Monday, June 28, 2010

An Indian wedding in Maryland, Part 3

Saturday, the day of the wedding. We had the whole morning to ourselves and so we used it to go and check out some of the apartments provided by the State Department (while we are in DC for training before shipping out to post, we will live in corporate housing provided by Oakwood in Arlington, VA). We quite liked them all--all had swimming pools and very swanky feel to them. And guess what (I did let out a little squeal of joy)--we get maid service once a week! Oh boy! Why am I so excited about that? Well, have you ever noticed that a good deal of your fights with your beloved circle around house chores? It just always seems to me that I do all the house work, and it magically seems to him that he is spending his weekends scrubbing and vacuuming. Well, he ain't. So, it will be fantastic to have someone help us with the cleaning and resolve the cleaning ratio conundrum. At any rate, we decided that we'd love to live in Roslyn. We will know where they will put us in on July 15.
Then we dropped off Son at our fabulous friends M&M--they have a son who is the same age as Son (if you remember, they visited us last week for the good-bye party and their car was vandalised). They took Son and apparently had a party with a bunch of other kiddos that evening while we ran away to the wedding. M&M are awesome and we love them!
Well, we had a lot of fun.
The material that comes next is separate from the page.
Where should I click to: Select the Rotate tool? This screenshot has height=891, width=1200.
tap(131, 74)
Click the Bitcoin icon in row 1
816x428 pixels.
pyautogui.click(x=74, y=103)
Our night stated with a Hindu and a Christian ceremonies, followed by copious amounts of Kir Royals, a fabulous Indian buffet, an unforgettable sight of scores of Indian aunties swaying their sareed hips to the tune of "I Gotta a Feeling" by the Black Eyed Peas, and finished with a particulalry peculiar and hysterical discussion of Funyuns (no, they are NOT funny bunions; turns out they were simply onion chips). At 1 am, we dragged our weary, partied-out butts to bed.
On Sunday, we went for a (completely unnecessary) shopping spree at Kohl's where Son spent a blissful hour running and hiding around the racks of clothes while I was trying to find what I need, chase him around to his utter delight and stare fiercely back at other irritated shoppers as he was rolling on the floor giggling. After about 63 hours in traffic and amidst Son's inhuman yelling, we stopped for a brief but refreshing visit at (another) one of Diplomat's cousins house in NJ. They fed us copious amounts of tea and bhel poori (good people!) and sent us mercilessly back on our way to NYC. An hour and half later and more yelling from the back, we were finally back. Gosh, it is good to be home.

1 comment:

  1. The way you have presented made us feel as if we were present during the wedding; it is a natural happening in our marriage festivals (!); when a large number of witnesses assemble and with nothing else to do (they cannot obviously be part of the ceremony)they team up and compare notes on their spouses children so called achievements, social upward mobilities in thier families, and live on vicarious things of the past. Indians erase their self and live for the kids and dominate kids in the beginning years and get dominated by the happenings in their kids' lives till end of their life. There is nothing like living for personal space once there are kids, and for their sake they even stick together in marriage till end.
    Amma does a good reading of your blog musings, especially when the kids of her own talk less and write the least. Now you have beome the only soulof the family who communicatees effectively, cogently and cater to all her possible questions.
    Incidentally who was the NJ cousin of my son who served Bhelpuri and chai for breakfast/lunch!
    By the way Arlington should be a good place to live, (not because it houses the arlington cemetry made famous by the memorable JFK Jr's photograph taken on the eve of his father-president's burial!) more because of the greenary surrounding the locality.
    Please continue your blog and one day you may be able to present an interesting book about the travails as well as the short term pleasures involved in managing a growing up toddler for the benefit of other young mothers!